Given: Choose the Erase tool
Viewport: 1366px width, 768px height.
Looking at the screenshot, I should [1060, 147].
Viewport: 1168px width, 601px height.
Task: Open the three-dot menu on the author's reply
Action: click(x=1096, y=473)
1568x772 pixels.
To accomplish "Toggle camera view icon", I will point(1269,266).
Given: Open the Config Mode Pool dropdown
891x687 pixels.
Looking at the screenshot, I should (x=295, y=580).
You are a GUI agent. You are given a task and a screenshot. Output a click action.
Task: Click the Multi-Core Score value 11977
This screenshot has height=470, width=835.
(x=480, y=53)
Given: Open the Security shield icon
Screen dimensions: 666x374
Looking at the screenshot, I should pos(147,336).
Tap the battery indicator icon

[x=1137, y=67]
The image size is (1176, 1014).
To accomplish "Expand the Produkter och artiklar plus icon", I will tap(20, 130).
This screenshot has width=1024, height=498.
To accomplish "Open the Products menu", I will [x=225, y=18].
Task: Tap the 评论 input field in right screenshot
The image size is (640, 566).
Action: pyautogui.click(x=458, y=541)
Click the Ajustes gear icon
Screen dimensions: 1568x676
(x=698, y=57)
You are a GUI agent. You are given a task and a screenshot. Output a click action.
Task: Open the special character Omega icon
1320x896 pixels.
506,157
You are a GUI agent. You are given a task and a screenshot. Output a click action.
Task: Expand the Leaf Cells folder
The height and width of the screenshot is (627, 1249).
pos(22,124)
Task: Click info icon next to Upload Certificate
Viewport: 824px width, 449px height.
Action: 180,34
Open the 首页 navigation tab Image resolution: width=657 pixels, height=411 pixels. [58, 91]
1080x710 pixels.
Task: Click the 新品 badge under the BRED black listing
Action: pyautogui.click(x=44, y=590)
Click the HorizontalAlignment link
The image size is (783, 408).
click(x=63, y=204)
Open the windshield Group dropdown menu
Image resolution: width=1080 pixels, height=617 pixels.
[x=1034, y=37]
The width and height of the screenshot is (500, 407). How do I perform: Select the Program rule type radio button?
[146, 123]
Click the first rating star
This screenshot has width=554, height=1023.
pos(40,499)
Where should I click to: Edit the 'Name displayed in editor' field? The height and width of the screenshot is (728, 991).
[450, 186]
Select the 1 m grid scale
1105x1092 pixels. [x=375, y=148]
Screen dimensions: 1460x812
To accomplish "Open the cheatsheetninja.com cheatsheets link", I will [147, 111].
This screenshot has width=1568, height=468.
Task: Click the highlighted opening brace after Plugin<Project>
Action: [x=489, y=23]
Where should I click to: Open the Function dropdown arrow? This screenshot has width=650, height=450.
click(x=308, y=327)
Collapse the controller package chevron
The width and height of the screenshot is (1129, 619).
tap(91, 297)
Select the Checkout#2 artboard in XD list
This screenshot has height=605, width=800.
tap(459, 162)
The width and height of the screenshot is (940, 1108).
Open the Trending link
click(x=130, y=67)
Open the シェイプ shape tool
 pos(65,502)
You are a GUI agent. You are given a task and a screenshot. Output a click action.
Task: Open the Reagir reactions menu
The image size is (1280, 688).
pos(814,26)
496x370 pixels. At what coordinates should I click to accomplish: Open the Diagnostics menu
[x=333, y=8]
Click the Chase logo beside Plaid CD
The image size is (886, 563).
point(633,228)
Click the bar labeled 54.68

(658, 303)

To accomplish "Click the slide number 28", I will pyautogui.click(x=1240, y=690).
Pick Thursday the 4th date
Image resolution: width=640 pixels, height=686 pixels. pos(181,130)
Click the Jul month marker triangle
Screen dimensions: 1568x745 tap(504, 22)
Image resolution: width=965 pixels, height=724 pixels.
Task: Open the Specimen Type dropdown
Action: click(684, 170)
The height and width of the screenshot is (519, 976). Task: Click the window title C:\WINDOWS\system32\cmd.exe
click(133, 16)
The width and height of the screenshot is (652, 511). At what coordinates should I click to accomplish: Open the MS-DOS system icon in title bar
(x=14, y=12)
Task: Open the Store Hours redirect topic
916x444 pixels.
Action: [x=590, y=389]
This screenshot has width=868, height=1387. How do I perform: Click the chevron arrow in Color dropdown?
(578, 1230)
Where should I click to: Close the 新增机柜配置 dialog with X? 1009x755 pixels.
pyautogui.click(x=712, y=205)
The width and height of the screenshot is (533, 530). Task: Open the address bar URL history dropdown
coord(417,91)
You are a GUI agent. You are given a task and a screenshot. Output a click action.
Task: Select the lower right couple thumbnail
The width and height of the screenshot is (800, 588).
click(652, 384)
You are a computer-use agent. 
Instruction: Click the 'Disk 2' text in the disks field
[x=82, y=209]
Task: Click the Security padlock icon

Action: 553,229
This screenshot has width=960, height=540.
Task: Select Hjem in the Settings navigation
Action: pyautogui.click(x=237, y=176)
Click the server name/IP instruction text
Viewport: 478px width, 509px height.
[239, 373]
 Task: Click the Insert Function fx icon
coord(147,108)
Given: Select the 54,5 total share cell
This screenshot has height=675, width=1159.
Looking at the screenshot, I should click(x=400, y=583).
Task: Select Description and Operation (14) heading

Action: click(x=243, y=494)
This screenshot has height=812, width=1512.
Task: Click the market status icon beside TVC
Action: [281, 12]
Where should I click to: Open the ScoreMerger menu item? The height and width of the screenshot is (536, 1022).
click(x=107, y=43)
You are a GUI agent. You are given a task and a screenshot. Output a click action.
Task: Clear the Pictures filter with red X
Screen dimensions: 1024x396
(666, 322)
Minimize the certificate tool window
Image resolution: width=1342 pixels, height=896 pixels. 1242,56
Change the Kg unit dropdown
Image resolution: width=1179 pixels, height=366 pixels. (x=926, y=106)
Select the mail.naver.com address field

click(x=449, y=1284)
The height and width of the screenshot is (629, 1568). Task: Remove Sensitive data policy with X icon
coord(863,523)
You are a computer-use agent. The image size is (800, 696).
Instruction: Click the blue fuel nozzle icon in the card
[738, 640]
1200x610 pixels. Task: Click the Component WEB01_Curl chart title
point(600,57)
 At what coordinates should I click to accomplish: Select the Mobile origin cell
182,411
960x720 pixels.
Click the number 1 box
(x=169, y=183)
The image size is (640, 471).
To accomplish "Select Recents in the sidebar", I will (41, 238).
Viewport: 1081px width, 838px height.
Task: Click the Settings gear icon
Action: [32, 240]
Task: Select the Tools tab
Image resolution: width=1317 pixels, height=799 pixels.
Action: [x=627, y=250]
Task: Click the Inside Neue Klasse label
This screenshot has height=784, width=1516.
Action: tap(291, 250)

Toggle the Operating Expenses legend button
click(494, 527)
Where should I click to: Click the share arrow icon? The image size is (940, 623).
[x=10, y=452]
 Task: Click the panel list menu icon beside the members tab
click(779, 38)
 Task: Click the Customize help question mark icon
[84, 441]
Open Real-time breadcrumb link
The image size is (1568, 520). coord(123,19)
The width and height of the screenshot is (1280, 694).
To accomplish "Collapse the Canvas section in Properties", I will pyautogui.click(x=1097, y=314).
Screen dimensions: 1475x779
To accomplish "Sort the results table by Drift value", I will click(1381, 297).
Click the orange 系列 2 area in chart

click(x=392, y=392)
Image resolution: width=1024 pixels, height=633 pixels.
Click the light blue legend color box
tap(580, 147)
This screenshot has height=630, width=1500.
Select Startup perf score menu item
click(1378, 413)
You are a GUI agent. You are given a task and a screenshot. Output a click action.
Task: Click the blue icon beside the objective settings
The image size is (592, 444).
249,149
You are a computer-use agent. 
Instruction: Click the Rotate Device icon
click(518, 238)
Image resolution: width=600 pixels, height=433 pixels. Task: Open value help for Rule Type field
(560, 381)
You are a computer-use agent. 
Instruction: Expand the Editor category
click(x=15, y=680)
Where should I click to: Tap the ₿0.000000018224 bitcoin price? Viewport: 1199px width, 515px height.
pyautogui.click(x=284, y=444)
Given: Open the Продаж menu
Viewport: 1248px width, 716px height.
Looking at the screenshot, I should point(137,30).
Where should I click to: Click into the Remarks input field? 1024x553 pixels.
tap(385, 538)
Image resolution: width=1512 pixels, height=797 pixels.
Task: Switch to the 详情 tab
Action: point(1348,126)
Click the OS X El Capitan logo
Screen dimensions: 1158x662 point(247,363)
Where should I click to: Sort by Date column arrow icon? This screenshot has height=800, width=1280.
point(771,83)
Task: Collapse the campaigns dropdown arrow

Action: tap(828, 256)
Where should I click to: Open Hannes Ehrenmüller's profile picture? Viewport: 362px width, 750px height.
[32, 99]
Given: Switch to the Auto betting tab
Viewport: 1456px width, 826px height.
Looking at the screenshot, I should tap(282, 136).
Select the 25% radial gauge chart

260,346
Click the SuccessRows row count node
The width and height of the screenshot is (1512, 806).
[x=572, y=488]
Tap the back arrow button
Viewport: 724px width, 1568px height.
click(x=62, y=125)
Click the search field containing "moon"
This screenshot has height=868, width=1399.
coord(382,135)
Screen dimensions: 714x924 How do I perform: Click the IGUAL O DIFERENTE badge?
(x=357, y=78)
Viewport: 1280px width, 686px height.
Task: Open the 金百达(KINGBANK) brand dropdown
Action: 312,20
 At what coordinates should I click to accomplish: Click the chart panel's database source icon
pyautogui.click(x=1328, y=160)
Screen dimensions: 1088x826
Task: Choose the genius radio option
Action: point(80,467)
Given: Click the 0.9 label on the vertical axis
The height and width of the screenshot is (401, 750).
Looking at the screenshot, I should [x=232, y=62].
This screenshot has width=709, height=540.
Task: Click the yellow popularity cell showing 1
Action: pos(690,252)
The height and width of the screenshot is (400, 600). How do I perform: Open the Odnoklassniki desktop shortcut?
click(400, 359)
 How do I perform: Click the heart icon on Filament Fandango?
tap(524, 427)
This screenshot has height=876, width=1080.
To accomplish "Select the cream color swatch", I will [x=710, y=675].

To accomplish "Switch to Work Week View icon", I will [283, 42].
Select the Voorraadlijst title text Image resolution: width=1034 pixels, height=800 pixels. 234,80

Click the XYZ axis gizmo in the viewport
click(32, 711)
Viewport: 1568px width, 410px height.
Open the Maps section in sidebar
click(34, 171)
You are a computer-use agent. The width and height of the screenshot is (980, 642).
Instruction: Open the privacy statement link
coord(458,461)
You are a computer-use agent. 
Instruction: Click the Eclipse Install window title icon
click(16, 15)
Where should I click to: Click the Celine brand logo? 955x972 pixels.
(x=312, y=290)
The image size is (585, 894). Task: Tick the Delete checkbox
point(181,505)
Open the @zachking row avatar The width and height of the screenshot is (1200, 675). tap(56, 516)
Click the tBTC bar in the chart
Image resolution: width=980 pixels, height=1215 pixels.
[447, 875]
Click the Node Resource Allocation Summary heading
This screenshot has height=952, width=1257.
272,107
§ §
▸ ABOUT THIS EXERCISE: Over all the entries, say how many lines hold the string "right". The reply is the number alone.

▸ SOLUTION TO THIS TASK: 2